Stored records
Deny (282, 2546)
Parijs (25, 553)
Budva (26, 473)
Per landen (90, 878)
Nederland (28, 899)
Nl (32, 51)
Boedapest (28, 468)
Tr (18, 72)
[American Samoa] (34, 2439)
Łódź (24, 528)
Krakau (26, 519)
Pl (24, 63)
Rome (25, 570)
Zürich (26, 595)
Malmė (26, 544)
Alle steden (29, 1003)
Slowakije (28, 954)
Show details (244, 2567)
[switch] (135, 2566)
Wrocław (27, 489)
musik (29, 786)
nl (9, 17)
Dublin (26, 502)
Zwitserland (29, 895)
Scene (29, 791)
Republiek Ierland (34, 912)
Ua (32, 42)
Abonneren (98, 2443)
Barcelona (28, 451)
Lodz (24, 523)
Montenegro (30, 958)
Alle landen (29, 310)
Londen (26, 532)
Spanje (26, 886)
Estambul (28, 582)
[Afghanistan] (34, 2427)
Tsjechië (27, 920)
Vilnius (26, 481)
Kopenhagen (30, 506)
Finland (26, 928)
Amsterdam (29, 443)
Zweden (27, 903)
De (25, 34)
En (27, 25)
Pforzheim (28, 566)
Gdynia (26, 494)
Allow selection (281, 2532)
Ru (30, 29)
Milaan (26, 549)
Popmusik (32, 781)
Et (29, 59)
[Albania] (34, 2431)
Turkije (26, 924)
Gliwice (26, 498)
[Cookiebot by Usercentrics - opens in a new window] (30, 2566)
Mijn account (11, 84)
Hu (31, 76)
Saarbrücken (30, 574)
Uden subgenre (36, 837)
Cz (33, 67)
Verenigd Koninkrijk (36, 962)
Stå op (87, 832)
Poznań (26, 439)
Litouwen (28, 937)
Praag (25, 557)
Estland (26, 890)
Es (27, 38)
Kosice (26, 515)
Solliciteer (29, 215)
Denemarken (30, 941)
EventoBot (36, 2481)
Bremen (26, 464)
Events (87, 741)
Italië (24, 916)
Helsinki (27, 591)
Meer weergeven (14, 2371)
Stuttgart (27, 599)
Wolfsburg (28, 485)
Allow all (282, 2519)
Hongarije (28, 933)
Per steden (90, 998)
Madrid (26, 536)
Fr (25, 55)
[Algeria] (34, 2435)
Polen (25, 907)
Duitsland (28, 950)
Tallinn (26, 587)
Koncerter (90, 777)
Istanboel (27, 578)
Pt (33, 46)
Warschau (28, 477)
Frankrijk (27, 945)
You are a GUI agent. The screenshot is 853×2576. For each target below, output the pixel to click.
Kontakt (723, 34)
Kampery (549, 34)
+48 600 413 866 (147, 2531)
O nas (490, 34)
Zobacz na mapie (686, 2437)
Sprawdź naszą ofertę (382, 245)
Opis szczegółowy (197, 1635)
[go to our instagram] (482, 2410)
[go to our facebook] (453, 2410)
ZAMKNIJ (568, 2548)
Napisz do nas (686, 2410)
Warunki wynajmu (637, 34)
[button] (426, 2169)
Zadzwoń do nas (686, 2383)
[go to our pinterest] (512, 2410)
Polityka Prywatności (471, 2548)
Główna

### EXERCISE DETAILS
Please copy the lines above from the line with "Zwitserland (29, 895)" up to and including the line with "[Albania] (34, 2431)", exactly as written and with nothing else.

### TASK RESULT
Zwitserland (29, 895)
Scene (29, 791)
Republiek Ierland (34, 912)
Ua (32, 42)
Abonneren (98, 2443)
Barcelona (28, 451)
Lodz (24, 523)
Montenegro (30, 958)
Alle landen (29, 310)
Londen (26, 532)
Spanje (26, 886)
Estambul (28, 582)
[Afghanistan] (34, 2427)
Tsjechië (27, 920)
Vilnius (26, 481)
Kopenhagen (30, 506)
Finland (26, 928)
Amsterdam (29, 443)
Zweden (27, 903)
De (25, 34)
En (27, 25)
Pforzheim (28, 566)
Gdynia (26, 494)
Allow selection (281, 2532)
Ru (30, 29)
Milaan (26, 549)
Popmusik (32, 781)
Et (29, 59)
[Albania] (34, 2431)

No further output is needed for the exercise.